Recently I pointed to Peter Saunders’ arguments about gay marriage.
… Intellectuals are affronted by social institutions (such as free markets and monogamous marriage) that have evolved over hundreds or thousands of years without people like them ever having consciously invented or designed them. They think evolved institutions are not ‘rational,’ and they believe they can do better. …
… a long-term campaign against the core institutions through which bourgeois culture is transmitted to each generation. Break the hold of the churches, take over the media, subvert the schools and universities, and chip away at the heart of the citadel, the bourgeois family, and eventually, the whole system will fall.

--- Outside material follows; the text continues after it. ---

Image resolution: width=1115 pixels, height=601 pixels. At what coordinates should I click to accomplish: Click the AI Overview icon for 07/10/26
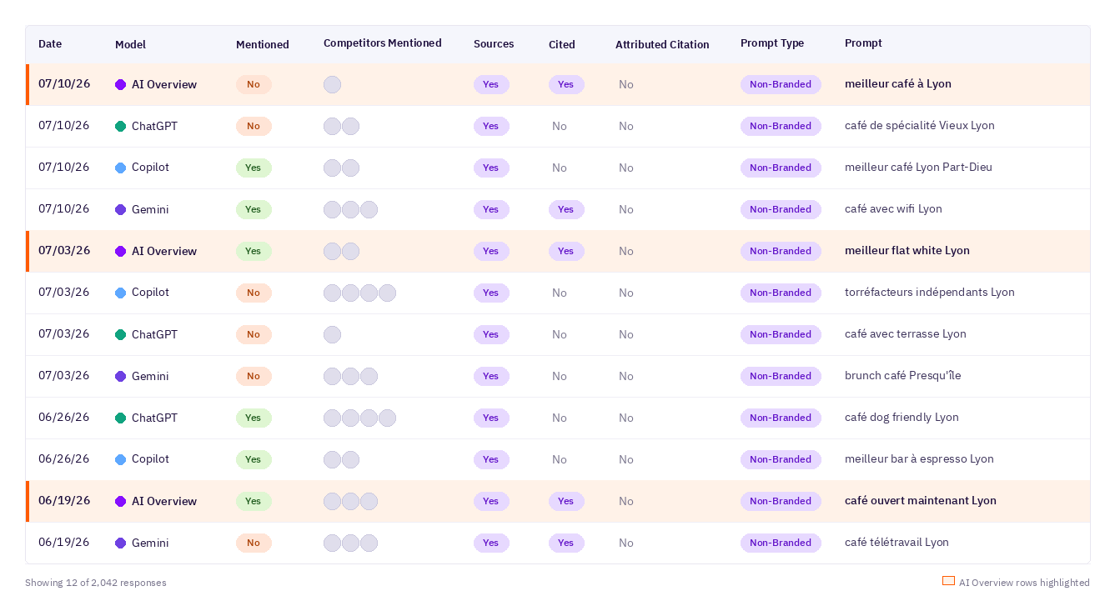tap(120, 84)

Lorenzo over at Skepticlawer has a reply:
Part of being conservative is having a sense of the fragility of social order. Likely too strong a sense; as Adam Smith famously observed, there is a great deal of ruin in a nation.
But that sense of the fragility of social order seems to often come with a notion that, unless the current limits are adhered to, there are no limits. Hence, for example, assuming that unless heterosexuality as a compulsory norm is accepted, somehow one ends up with bestiality. Hence also the notion of the enormous corrupting power of small groups. They are outside the set limit, so acceptance of their legitimacy destroys all limits.
Yet, one of the striking things about the various emancipation struggles is how society ended up working better, not worse, from their success.
There is no great mystery as to why. Not only are the talents of the group made much more accessible to the wider society, social resources are also no longer wasted repressing them. Moreover, the group in question then becomes invested in the existing social order, rather than alienated from it. The problem is not having a sense of the fragility of social order, the problem is thinking that social order requires people be confined in very unequal social cages. Again and again, this has proved to be flatly not true. The society conservatives were “defending” proved to be much more resilient, with far greater capacities for renewal, than they were willing to admit.
Update: I have fixed the link to Skepticlawyer.